Do you remember Benjamin Franklin’s famous quote, “If you fail to plan, you are planning to fail!”? That’s the motto of every Project Manager. Whether you’re managing the construction of a mall or your daughter’s study schedule, it’s smart to make plans. Sometimes they start on sticky notes and evolve into detailed Gantt charts. Sometimes they start as detailed Gantt charts and get more obscure over time. The fact is, plans rarely go according to plan.

Your project may have started out looking like this:

But ended up looking like this:

And that’s okay! If projects didn’t get complicated, have risks, encounter setbacks, or confront unknowns, there would never be the need for project management tools. This is why one of the key pressures on a Project Manager is to keep the project on track. And the only way to know if it’s on track, is to know where the track is.

Enter Baselining

A baseline is a snapshot of what your project looks like at a particular point in time, and acts as a reference point at later stages of the project’s progress. Project Managers can baseline any data set on the project for comparative insight, like the scheduled start and finish dates, anticipated effort, planned cost, planned revenue, and so on.

You can use the baseline for many purposes, some of which are:

  • To monitor project progress in a comparative way
  • To allocate resources
  • To justify changes in project delivery time
  • To create a story, through multiple baselines, of a project’s evolution.
  • To check and improve your estimating process

 

 

Gantter allows you to save and compare schedule baselines, bringing multiple tasks and timelines together to better gauge project completion and the potential for overruns.
Here are a few tips to keep in mind when you set your baselines:

  1. It’s just an estimate, so don’t struggle with perfection.
    Projects are inherently iterative, so the information you start with will not be the most accurate.
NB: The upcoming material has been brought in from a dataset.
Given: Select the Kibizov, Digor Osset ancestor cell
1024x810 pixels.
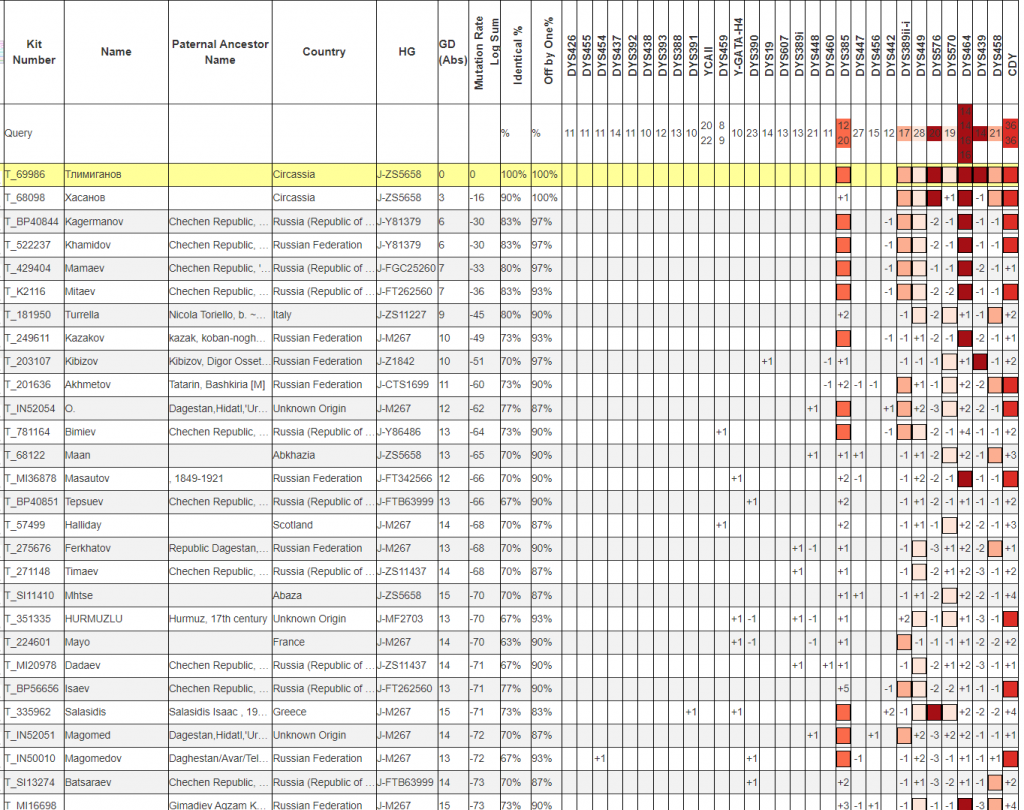Looking at the screenshot, I should coord(219,362).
But as long as you create your baseline using an appropriate amount of reliable data, your baseline will do its job. Don’t waste your time and energy awaiting perfect data for something that doesn’t need to be perfect. Instead, since your information and knowledge will keep improving during the course of the project, create multiple baselines at different points in time. Your baselines will get more and more accurate, and when the project is over, they’ll tell a great story of the project’s journey!
  2. Decide which baselines are important to you.
    Know your project well enough to know which baselines will be helpful for you down the road. Don’t waste your energy baselining variables that aren’t important to you or your stakeholders. Take the time to decide which reports to generate, when to generate them, who should get them, and what they should do with them. Then your baselines can be used for a purpose greater than simply having an impressively detailed spreadsheet.
  3. Dig deeper. Baselines are good at revealing what is going on with a project, but they don’t tell you why. Those additional insights and decisions need to come from the Project Manager’s ability to analyze the situation further, keep informed with relevant data, and use their judgement and instinct to decide whether the baseline comparison is indicating something positive or negative, and what (if anything) should be done about it.

Baselining is an important part of your project. But it’s also an important part of fine-tuning your “gut feeling” as a Project Manager. As you learn from your estimations, your baselines will get more accurate, and your project plans will follow suit.